Carros de 2026 podem gerar o «caos» e «potencial para desastre» na qualificação
A qualificação para o Grande Prémio da Austrália com os novos carros de Fórmula 1 de 2026 poderá ser caótica, uma preocupação partilhada por várias personalidades do desporto, como o chefe da equipa Haas, Ayao Komatsu. A principal causa reside nas novas unidades de potência, que terão uma divisão de quase 50/50 entre a combustão e a energia elétrica.
Esta alteração coloca uma ênfase muito maior na gestão de energia, obrigando os pilotos a recuperar e a utilizar a energia de forma estratégica para conseguirem os melhores tempos por volta. Consequentemente, poderão surgir táticas invulgares durante as voltas de saída na qualificação, com os pilotos a tentarem maximizar a energia disponível, apesar de a FIA já ter reduzido a quantidade de energia recuperável para minimizar as táticas de lift-and-coast (levantar o pé do acelerador e deixar o carro rolar) nas voltas rápidas.

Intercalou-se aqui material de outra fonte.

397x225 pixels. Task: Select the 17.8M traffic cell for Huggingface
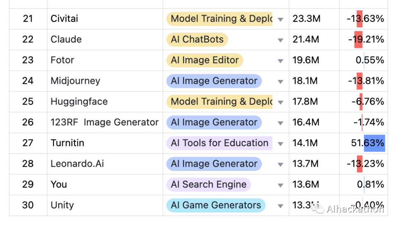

Questionado sobre a possibilidade de a qualificação se transformar num «caos total, com carros uns em cima dos outros», Ayao Komatsu foi direto: «Sim, porque para carregar a bateria na volta de saída, em certas curvas é preciso ir devagar, mas em certas retas é preciso ir a fundo. Se deixarmos alguém passar na reta onde deveríamos estar a fundo, estamos tramados, não é?»
O chefe da Haas sublinhou o «potencial para desastre na qualificação», destacando a importância das sessões de treinos livres para simular estas condições. «É por isso que as sessões de treinos são tão importantes, para simular isto o máximo possível. Não se pode chegar à Q1 e ser a primeira vez que se faz uma qualificação a sério», explicou, acrescentando que será um desafio encontrar o «melhor compromisso» entre a preparação dos pneus e a gestão da bateria.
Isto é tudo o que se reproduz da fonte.